=== Begin Enclosure ===

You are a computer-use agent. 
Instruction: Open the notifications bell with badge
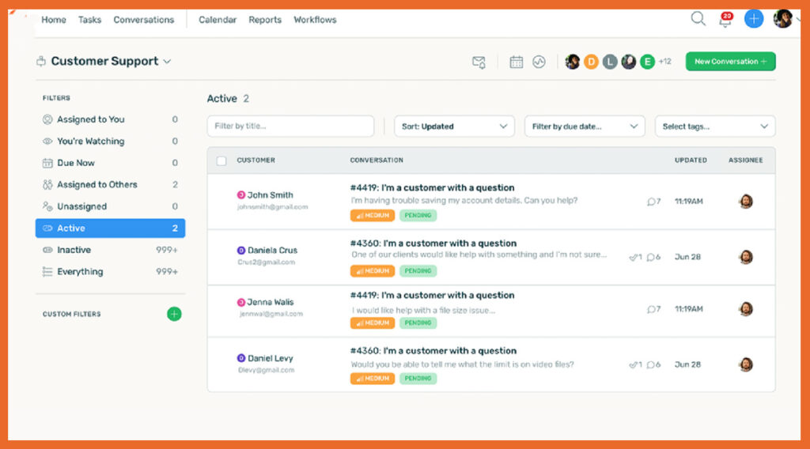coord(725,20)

=== End Enclosure ===
=== Begin Enclosure ===

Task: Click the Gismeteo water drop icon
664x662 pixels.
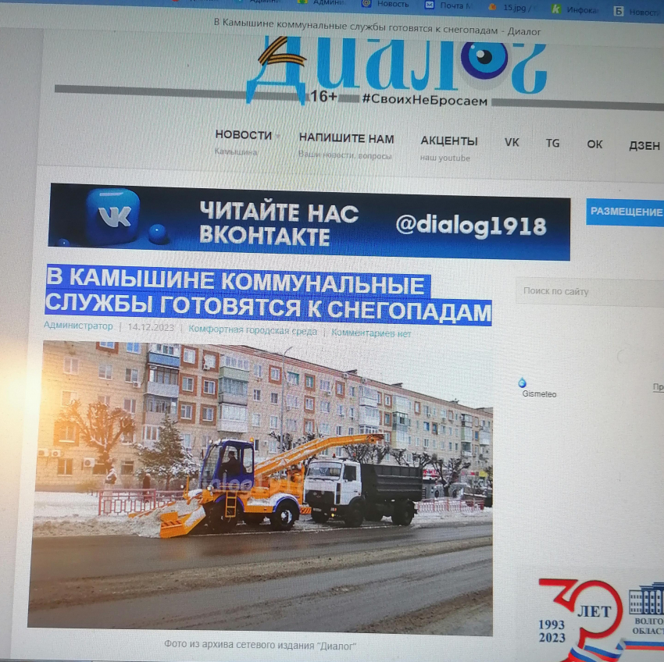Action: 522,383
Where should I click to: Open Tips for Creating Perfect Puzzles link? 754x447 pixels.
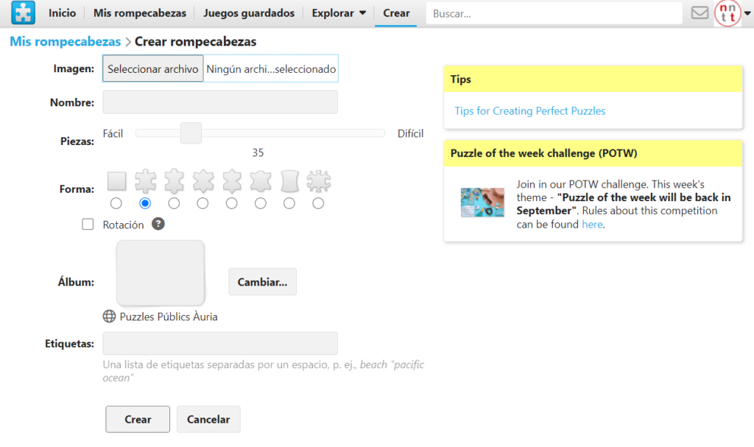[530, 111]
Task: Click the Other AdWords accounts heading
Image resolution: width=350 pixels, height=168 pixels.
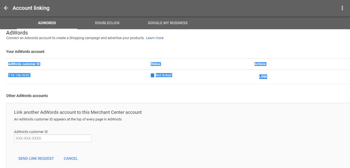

=== End Enclosure ===
=== Begin Enclosure ===

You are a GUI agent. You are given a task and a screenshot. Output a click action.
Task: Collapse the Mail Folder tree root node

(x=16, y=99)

=== End Enclosure ===

What is expected => Copy only these lines from the records above, exactly: the one with "Where should I", the one with "Image resolution: width=350", and those between. Skip the pictures.

Written solution =>
Where should I click to: Open Tips for Creating Perfect Puzzles link? 754x447 pixels.
[530, 111]
Task: Click the Other AdWords accounts heading
Image resolution: width=350 pixels, height=168 pixels.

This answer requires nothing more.